Desde o final dos anos 1990s, juslaboralistas de quase todo o planeta têm discutido as novas reformas normativas que regem os contratos de trabalho. Apesar de haver uma evidente clivagem entre duas grandes correntes antagônicas acerca da flexibilidade e da segurança da relação contratual, uma terceira via desponta no horizonte: a da flexigurança européia. Isso significa que os atuais trabalhos das comissões sobre emprego e segurança social nos países membros da UE procuram articular um novo modelo de proteção social que consiga equilibrar a facilidade do despedimento e contratação com algumas regras assistencialistas e de seguridade social.

Nesse contexto, a Comissão Européia é a autoridade com maior ânimo de encaminhar a proposta de flexigurança e o desmonte dos direitos laborais dos trabalhadores comunitários. Os trabalhos desse órgão comunitário são facilitados por razão de dois fatores decivos: pela concentração do processo legislativo na “capital” da União e pelo tecnicismo aplicado no processo decisório. Em ambos os casos, os cidadãos vêem-se excluídos da elaboração desse novo modelo. Primeiro, porque o distanciamento físico entre o centro de Poder e o cidadão é um claro empecílio à efetiva participação democrática. Segundo, porque os parâmetros que são aplicados na decisão jurídico-política não oferecem espaço de manobra para a inclusão de novas propostas – a mudança é um imperativo categórico (faça isso). Finalmente, porque esse deficit democrático aumenta pela falta de mecanismos jurídicos efetivos do controle de constitucionalidade das decisões dos órgãos comunitários.


Contudo, deve-se dizer que todo processo legislativo encontra por mote principal o apoio ou repúdio da opinião pública. Mesmo que a atual configuração do sistema de representação democrática esteja centrada em decisões de caráter técnico jurídico-econômico, o protesto social tem alcançado alguns canais de comunicação social para protestar contra as mudanças propostas por Bruxelas, atrasando o retrocesso legislativo ali proposto.

Mas existem entraves a serem considerados nessa resistência popular. O primeiro deles é o processo histórico em si. A preservação dos costumes e, dentre eles, a da luta contra a opressão do capital é uma dinâmica sujeita à persistência do conflito. Isso quer dizer que quando há o apasiguamento da relação conflituosa, as partes envolvidas voltam a um estado pacífico de co-existência e de continuidade do suposto/imaginário “contrato social”. O maior exemplo desse retrocesso ao status quo ante é o Estado de Bem Estar Social (ou Estado Providência), que foi uma reconfiguração do Estado Liberal em função de forças internas (pressão da classe trabalhadora) e externas (revoluções sociais no Leste Europeu, com a expansão do Império Comunista russo). Superadas essas duas forças, seja pela situação de conforto gerada pelas novas formas de proteção da relação contratual ou pela interferência do Estado na Economia, seja pelo fim da União das Repúblicas Socialistas Soviética (URSS), fica também superada a idéia de estado protetor e volta o Estado (neo)Liberal.

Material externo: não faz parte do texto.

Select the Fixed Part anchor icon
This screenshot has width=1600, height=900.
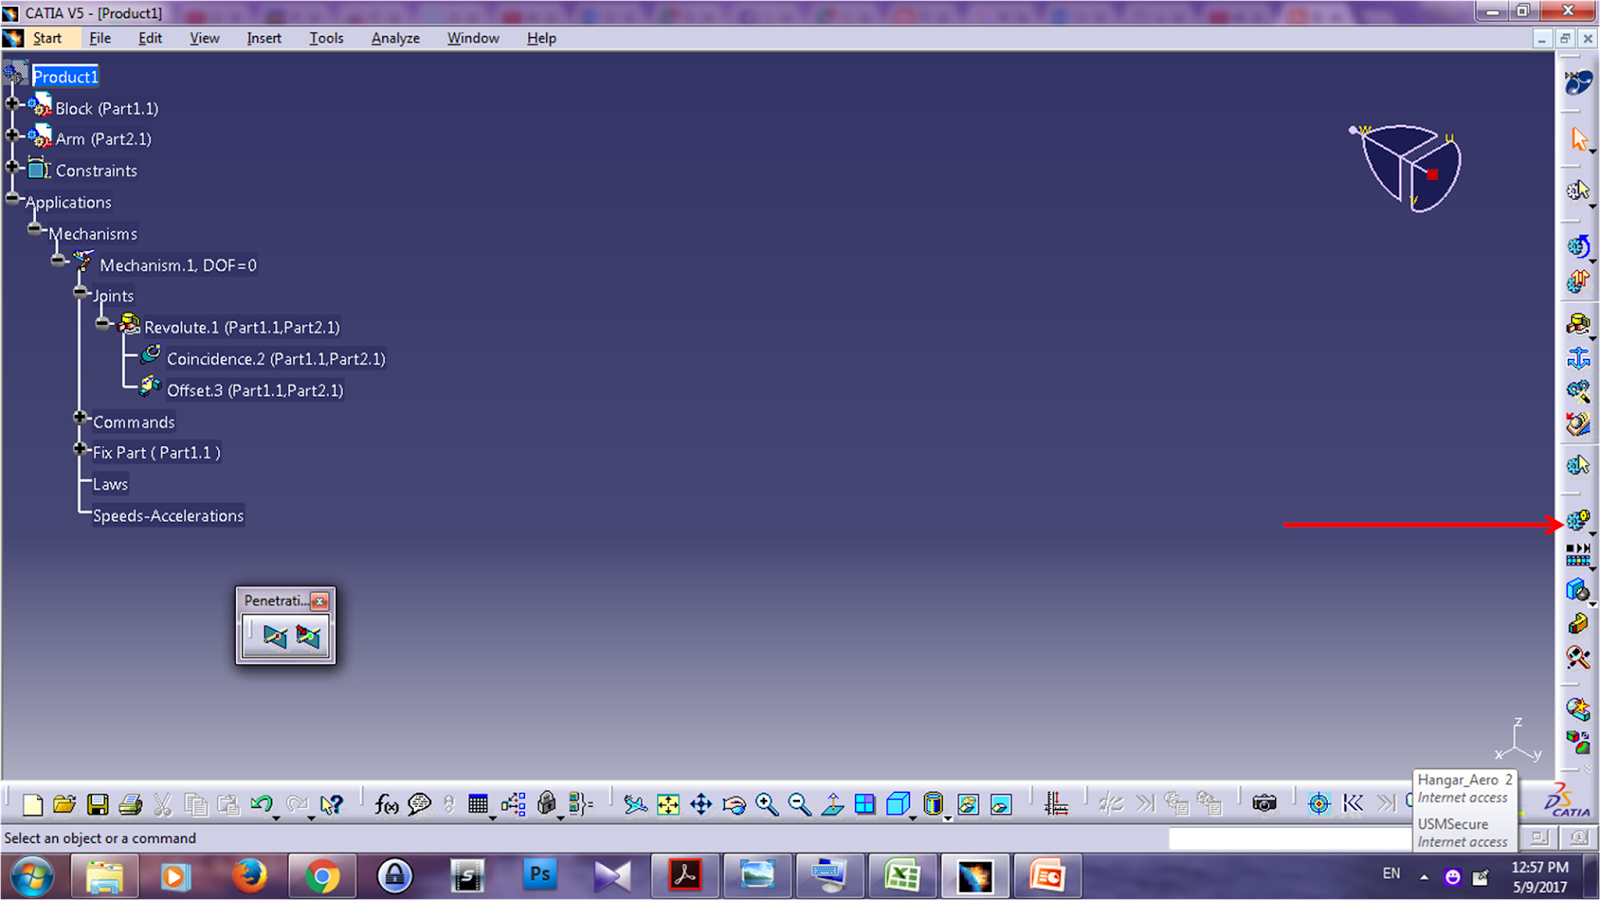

Encontrando o espaço e as condições propícias a essas mudanças, a Comissão Européia faz avançar a proposta de flexigurança, vendida em doses homeopáticas com ajuda do sinismo da terceira via – a falsa esquerda européia do estilo New Labour de Tonny Blair. Sobre isso, é preciso compreender que os autores dessa proposta surgem diante de uma platéia apática, já desacostumada ao protesto social: os jovens europeus. A conjugação desses dois atores coloca em cheque a posição defensiva dos trabalhadores – ou população economicamente ativa que exerce trabalho remunerado por conta de outrem, ou os insiders –, fragilizando o processo de contestação social pela falta de apoio popular ao movimento sindical.

Portanto, pode-se dizer que a geração yuppie que assume o poder nos anos 1990s carrega os valores liberais adiante, apoiados pela idéia de deslocamento do conflito capital e trabalho para o eixo insiders e outsiders. Dessa forma, a propaganda que repercurte na opinião pública é que a manutenção dos atuais níveis de proteção social ameaçam a juventude européia – profundamente comprometida com um mercado de consumo intensivo.